## WHAT THE EXERCISE ASKS
In the entries below, find every line with the string "will" and copy it.

START INFORMATION GIVEN

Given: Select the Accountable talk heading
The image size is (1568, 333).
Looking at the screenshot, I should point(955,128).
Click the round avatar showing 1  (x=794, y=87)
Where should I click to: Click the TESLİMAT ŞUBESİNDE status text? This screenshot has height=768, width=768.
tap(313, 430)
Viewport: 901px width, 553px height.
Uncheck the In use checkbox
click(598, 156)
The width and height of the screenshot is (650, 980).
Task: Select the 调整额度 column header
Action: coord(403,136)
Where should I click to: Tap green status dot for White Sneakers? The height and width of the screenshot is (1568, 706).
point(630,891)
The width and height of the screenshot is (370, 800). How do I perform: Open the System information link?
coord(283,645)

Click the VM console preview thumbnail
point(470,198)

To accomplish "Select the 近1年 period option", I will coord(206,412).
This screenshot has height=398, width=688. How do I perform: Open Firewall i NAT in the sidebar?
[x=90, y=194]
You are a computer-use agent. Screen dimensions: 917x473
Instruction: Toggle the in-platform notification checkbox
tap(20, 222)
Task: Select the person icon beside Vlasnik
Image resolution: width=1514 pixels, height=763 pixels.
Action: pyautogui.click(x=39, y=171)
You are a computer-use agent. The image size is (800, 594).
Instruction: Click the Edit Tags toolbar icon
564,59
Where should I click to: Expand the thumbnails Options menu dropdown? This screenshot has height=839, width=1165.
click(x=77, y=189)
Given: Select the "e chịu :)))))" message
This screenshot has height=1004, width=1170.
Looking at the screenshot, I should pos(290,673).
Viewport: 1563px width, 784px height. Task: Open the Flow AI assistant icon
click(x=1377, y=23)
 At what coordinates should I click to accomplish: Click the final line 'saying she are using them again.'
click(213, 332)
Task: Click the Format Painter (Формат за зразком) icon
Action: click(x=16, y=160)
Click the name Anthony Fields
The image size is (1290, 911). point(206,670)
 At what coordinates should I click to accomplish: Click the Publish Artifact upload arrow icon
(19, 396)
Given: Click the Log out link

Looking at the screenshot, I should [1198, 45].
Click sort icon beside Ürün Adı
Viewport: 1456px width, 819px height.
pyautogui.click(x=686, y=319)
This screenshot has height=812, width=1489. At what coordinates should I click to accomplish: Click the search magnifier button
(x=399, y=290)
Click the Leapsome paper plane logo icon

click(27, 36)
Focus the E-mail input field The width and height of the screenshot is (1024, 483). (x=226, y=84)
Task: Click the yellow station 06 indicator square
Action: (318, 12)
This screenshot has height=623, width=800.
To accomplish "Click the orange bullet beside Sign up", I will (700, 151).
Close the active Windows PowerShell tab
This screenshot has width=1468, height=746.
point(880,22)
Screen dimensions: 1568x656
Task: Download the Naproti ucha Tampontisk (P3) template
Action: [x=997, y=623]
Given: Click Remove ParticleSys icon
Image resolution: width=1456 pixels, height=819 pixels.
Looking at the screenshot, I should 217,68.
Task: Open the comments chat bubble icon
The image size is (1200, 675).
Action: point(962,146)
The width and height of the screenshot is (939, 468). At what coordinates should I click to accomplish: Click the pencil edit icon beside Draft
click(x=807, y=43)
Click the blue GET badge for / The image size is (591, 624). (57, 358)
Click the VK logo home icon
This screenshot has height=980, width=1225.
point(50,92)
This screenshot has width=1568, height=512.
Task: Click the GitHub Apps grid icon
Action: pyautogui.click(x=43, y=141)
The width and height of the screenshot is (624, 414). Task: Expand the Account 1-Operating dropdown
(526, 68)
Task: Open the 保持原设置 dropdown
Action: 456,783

END INFORMATION GIVEN

## REPLY
To accomplish "Select the 近1年 period option", I will coord(206,412).
To accomplish "Click the orange bullet beside Sign up", I will (700, 151).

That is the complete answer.